**Exercise**
Please print, word for word, every line from the one that contains "Image resolution: width=671" through the last line of the records, and nothing else.

**Input for this task**
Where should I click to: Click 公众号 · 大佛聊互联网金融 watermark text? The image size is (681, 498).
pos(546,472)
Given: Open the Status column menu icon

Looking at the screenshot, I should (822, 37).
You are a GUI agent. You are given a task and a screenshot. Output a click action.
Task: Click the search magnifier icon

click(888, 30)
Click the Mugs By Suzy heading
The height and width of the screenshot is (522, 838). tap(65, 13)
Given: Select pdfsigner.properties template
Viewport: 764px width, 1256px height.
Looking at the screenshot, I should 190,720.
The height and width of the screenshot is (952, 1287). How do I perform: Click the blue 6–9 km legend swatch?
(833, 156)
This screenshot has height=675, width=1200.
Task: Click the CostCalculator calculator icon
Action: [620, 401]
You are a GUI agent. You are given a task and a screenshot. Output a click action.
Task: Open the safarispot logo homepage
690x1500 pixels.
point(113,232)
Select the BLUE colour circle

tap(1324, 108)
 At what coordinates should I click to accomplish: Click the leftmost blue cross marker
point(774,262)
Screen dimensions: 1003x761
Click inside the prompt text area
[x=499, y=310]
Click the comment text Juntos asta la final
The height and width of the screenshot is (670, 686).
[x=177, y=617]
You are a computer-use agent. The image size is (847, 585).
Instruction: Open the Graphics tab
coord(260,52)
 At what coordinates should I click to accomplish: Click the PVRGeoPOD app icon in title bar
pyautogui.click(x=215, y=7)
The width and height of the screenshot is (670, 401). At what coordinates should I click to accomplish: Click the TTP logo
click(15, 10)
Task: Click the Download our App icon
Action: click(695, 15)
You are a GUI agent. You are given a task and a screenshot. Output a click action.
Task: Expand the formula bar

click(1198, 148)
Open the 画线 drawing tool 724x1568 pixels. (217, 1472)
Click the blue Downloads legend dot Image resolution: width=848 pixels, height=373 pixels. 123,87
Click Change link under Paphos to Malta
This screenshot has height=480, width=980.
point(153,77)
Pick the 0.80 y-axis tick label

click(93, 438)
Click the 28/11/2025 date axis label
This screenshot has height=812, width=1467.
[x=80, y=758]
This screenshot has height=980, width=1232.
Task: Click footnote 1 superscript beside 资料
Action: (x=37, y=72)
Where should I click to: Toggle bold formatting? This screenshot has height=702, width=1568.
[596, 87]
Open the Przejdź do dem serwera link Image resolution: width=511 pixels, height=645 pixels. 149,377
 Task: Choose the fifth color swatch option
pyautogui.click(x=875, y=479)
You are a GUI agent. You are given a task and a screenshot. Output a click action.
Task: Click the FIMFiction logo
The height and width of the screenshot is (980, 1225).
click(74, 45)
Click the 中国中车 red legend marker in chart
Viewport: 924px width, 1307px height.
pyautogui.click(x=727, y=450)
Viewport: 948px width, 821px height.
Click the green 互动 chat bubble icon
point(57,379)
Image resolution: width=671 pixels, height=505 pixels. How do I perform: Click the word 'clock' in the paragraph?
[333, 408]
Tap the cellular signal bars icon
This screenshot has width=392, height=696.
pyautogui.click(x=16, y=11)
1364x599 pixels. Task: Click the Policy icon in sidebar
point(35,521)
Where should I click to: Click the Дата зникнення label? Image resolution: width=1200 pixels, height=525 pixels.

**Written answer**
Image resolution: width=671 pixels, height=505 pixels. How do I perform: Click the word 'clock' in the paragraph?
[333, 408]
Tap the cellular signal bars icon
This screenshot has width=392, height=696.
pyautogui.click(x=16, y=11)
1364x599 pixels. Task: Click the Policy icon in sidebar
point(35,521)
Where should I click to: Click the Дата зникнення label? Image resolution: width=1200 pixels, height=525 pixels.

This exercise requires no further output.